**Problem description**
Lay out the material below as a JSON list of strings, with one string for each line and no blank lines.

(Rows showing where targets appear)
________________________________________

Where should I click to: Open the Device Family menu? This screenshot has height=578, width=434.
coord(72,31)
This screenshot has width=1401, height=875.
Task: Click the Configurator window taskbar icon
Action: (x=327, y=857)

________________________________________

**Answer to the task**
[
  "Where should I click to: Open the Device Family menu? This screenshot has height=578, width=434.",
  "coord(72,31)",
  "This screenshot has width=1401, height=875.",
  "Task: Click the Configurator window taskbar icon",
  "Action: (x=327, y=857)"
]